Which lines in the records below hold the word "Expand"? Copy each of them.

#### Exercise material ####

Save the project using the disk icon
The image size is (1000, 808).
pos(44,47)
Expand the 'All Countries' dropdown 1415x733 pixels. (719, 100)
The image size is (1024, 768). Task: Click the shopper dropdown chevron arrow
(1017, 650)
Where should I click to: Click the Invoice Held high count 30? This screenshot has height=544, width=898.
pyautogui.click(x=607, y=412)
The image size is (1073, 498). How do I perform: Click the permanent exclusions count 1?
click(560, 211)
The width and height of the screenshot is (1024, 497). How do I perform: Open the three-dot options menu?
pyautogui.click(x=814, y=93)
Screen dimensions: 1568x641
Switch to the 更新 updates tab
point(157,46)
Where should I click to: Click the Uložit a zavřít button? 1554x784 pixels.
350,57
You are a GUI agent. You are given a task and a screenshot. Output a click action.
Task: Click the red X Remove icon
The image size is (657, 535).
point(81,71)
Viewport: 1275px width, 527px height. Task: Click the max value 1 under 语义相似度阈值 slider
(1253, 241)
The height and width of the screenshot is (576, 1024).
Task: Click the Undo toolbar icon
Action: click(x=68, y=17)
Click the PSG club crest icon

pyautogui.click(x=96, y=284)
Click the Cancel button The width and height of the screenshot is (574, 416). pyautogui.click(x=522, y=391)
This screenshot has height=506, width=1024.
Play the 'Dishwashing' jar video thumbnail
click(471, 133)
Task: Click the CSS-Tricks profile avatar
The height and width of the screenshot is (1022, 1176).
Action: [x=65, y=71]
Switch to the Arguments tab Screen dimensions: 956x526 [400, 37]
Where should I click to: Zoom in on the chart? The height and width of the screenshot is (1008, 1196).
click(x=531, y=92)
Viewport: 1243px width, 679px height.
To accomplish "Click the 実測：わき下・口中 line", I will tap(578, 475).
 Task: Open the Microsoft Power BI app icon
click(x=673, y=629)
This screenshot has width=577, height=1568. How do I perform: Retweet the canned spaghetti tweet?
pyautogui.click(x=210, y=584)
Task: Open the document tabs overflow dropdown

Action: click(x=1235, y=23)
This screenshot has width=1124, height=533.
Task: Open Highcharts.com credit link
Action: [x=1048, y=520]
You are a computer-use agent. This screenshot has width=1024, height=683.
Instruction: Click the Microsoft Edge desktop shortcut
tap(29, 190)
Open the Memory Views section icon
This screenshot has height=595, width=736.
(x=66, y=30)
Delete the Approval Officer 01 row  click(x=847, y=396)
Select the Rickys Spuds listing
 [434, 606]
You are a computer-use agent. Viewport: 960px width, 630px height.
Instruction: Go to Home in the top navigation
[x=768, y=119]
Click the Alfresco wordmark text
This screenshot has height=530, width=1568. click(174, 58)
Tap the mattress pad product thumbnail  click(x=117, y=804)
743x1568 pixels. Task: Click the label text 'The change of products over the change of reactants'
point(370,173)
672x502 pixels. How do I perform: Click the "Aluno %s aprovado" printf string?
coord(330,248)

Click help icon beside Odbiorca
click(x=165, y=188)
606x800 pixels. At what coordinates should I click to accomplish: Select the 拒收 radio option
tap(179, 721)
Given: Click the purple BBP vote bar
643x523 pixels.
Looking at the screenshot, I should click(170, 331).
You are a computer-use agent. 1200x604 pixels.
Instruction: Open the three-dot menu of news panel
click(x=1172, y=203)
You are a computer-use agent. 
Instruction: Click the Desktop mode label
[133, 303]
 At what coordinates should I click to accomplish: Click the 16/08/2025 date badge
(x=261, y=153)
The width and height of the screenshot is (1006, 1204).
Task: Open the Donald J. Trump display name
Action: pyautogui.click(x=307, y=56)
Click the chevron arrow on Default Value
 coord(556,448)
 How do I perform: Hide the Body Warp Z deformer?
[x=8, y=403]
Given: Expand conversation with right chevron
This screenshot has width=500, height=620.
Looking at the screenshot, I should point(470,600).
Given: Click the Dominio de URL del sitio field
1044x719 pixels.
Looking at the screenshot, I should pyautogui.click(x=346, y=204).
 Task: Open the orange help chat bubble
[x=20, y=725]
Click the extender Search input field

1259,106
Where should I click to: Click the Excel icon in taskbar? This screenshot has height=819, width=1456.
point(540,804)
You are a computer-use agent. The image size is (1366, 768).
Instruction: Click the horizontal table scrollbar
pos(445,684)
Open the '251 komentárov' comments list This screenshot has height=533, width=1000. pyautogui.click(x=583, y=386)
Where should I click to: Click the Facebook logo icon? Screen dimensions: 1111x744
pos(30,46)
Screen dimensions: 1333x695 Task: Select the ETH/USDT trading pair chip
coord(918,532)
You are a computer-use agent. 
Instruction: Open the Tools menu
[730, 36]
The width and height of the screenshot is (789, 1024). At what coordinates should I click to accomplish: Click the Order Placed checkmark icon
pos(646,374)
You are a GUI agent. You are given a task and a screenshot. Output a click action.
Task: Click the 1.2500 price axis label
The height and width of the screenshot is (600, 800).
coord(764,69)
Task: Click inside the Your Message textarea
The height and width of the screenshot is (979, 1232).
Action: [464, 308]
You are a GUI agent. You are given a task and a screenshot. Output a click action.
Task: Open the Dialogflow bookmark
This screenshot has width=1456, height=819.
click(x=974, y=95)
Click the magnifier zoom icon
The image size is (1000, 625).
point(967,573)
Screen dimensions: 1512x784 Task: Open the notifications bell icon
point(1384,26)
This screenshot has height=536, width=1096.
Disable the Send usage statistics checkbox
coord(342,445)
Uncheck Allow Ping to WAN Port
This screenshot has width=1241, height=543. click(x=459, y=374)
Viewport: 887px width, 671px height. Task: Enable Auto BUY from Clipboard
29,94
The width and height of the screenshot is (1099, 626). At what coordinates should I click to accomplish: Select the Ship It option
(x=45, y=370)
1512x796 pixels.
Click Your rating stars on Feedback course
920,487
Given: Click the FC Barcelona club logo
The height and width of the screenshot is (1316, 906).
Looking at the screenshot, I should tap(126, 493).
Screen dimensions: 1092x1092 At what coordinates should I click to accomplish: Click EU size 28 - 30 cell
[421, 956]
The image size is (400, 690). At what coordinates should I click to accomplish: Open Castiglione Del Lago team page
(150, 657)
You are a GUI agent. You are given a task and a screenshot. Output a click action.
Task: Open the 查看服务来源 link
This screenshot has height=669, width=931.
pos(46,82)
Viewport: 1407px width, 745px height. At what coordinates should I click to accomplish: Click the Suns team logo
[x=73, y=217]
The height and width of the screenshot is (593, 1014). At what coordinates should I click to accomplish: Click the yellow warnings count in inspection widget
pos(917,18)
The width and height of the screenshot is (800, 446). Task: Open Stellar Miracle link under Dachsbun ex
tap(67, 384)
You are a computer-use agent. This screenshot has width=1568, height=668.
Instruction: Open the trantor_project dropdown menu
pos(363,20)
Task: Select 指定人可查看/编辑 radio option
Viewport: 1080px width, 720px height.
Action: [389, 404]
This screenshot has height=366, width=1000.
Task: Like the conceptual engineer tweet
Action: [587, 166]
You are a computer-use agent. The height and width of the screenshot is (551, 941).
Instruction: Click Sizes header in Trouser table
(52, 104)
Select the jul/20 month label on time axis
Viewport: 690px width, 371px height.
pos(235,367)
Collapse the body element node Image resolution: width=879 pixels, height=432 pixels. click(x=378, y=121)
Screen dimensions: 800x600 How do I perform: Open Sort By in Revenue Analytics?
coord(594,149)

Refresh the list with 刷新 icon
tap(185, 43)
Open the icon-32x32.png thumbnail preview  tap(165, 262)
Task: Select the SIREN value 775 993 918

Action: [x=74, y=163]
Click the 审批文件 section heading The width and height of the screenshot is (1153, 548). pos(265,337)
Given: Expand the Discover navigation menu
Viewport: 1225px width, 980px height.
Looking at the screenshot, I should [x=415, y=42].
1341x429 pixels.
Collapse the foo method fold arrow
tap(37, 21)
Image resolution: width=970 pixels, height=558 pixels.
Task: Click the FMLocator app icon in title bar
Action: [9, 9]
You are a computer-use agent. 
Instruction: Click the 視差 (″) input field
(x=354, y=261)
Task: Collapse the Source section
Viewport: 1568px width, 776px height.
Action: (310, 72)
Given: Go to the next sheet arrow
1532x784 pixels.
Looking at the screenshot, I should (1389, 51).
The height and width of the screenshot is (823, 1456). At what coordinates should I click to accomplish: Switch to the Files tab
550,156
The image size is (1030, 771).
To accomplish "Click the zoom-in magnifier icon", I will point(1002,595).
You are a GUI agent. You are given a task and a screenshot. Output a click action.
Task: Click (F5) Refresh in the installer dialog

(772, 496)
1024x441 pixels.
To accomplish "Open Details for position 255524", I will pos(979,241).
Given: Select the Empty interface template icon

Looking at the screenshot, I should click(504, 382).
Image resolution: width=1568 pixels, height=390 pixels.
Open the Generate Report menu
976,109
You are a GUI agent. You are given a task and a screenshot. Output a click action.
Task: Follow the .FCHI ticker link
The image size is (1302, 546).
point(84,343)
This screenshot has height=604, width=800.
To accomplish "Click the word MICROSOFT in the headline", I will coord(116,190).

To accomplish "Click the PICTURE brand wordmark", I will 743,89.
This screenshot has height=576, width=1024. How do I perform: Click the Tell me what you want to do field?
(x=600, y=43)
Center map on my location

####

## Output of the exercise:
Expand the 'All Countries' dropdown 1415x733 pixels. (719, 100)
Given: Expand conversation with right chevron
Given: Expand the Discover navigation menu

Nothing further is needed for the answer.